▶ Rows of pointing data
>>>

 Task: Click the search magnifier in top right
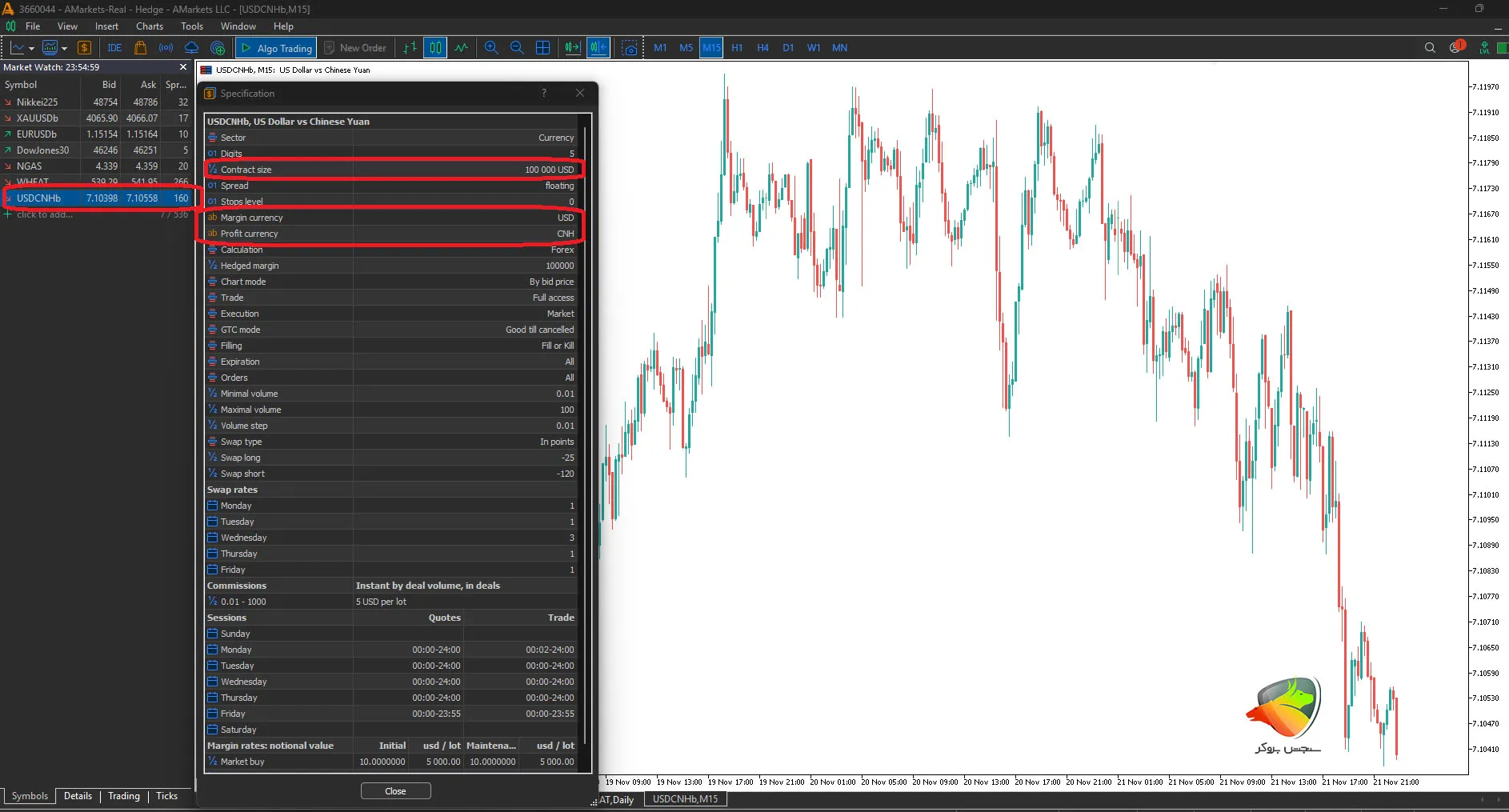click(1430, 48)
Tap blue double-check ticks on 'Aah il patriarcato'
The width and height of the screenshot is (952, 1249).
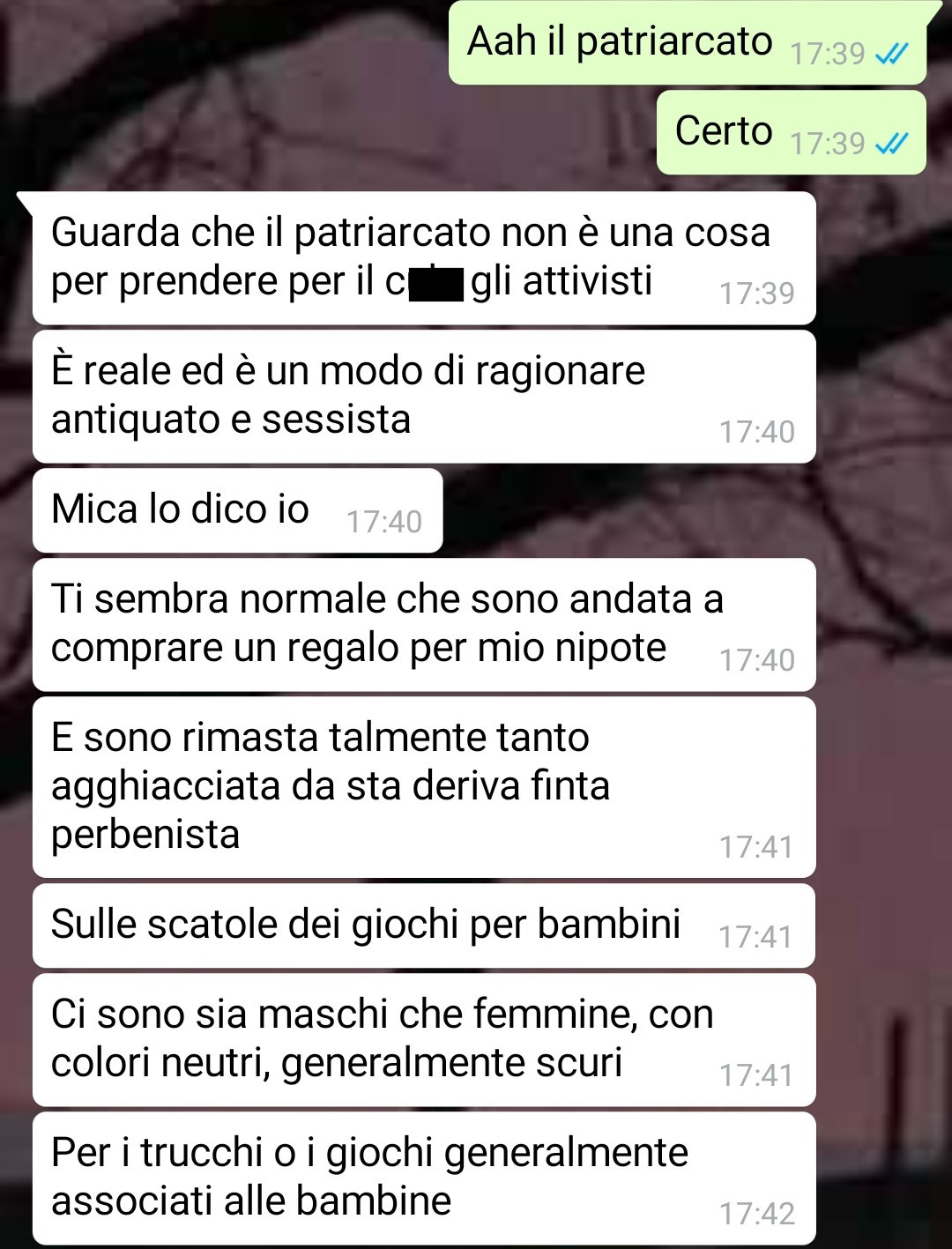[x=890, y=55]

<<<
>>>

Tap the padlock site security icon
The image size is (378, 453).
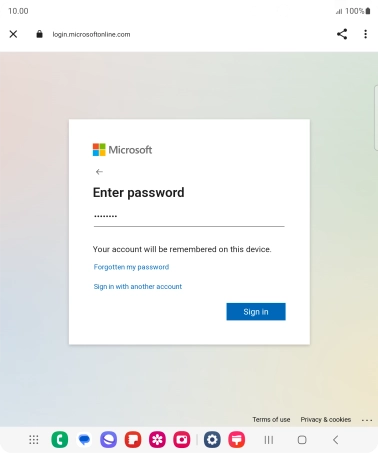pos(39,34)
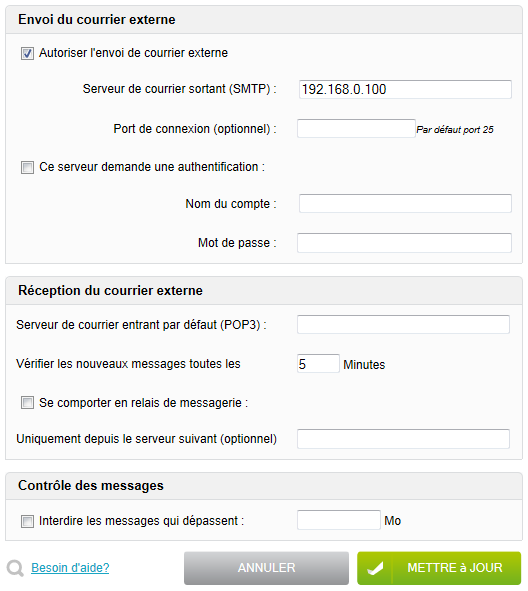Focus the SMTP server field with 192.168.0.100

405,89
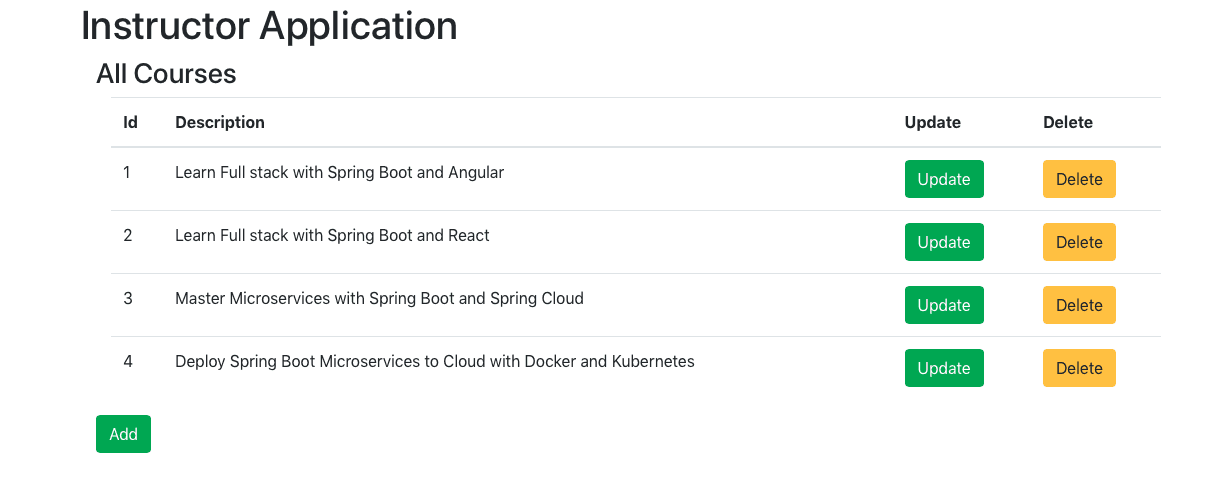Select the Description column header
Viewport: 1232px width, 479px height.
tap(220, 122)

<<<

▶ The problem
Take the part that opens with the line containing "Task: Click the" and closes with the line containing "[x=890, y=55]", and rewrite it with "magnifier" changed to "magnifying glass" and nothing else altered. Leave the pictures out of the answer.

▶ Worked answer
 Task: Click the search magnifying glass in top right
click(1430, 48)
Tap blue double-check ticks on 'Aah il patriarcato'
The width and height of the screenshot is (952, 1249).
[x=890, y=55]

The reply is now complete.